3. Tristan Perry and Spencer Deehring Said They Were Targeted for Holding Hands
According to police, Perry and Deehring said they were leaving Club Rain after celebrating a friend’s birthday when a man who walked by them called them “fa***ts.”
Deehring and Perry, who said they were holding hands at the time, told police they turned and asked “what did you say?”
The couple said the man then repeatedly called them “fa***ts” again before motioning to a group of several other men who then began to follow them while hurling homophobic slurs.
When Perry tried to “verbally defend himself” he was punched by the white man with no shirt and fell to the ground. The rest of the group began to kick him on the ground, they said.
When Deehring tried to defend his boyfriend, he was assaulted by the group as well until Young intervened.
Young told police that the group stopped attacking the couple when they saw him dialing 911 on his phone.
4. Perry and Deehring Suffered Serious Injuries in the Attack
Perry told police that he suffered a broken nose, a bruised orbital eye socket, a concussion, chipped front teeth, lacerations, stitches, and bruised ribs in the attack.
Spencer said he suffered a concussion, neck injuries, and bruising.
Police said in an affidavit that they found dried blood where the attack took place and found video surveillance footage of the victims being followed by the assailants.

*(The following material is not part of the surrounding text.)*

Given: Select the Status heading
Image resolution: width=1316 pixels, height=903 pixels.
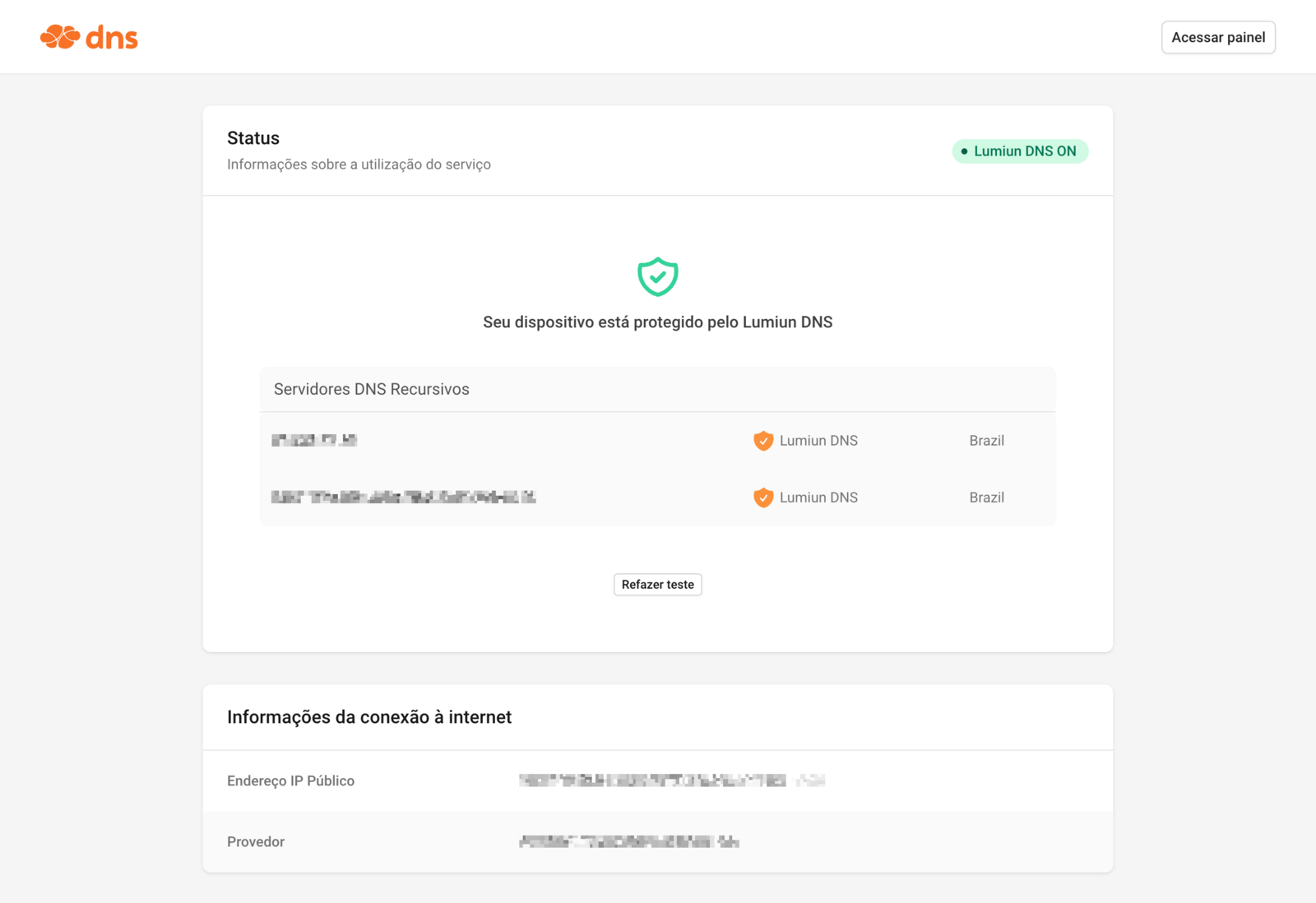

5. Austin Police Are Investigating The Assault as a Hate Crime
Austin Police said they are investigating the attack as a hate crime.
“We weren’t acting crazy, we weren’t drinking, we were just walking back to our car after we had a great night with our friends,” Perry told KXAN.
“They started following behind us pretty closely yelling every expletive you can think of,” Deehring said. “The last thing I said to one of the guys before they attacked both of us was like, ‘I don’t have anything more to say to you guys, we’re just going home, leave us alone.’”
“Tristan took the first punch directly to his face, and that is what broke his nose,” Deehring said. “He took two or three more punches, and then he was down on the ground motionless, and he took a very hard kick to the back of the head.”
“If the bystander had not been there [the attackers] may have continued, it may have been much worse,” he added.
“We want people to understand that it is possible for this to happen, it’s not something where you could say its 2019, this doesn’t happen anymore, we are living proof of it,” Deehring said.
“It shouldn’t happen to anyone else, and it breaks my heart that it’s probably going to [keep happening] until these guys are caught,” Perry said. “Living in Corpus Christi and moving to Austin, I thought, ‘Oh everyone is going to be so open-minded.’ I think that a lot of people think that and it’s overlooked that this could happen to anybody, anywhere, anytime.”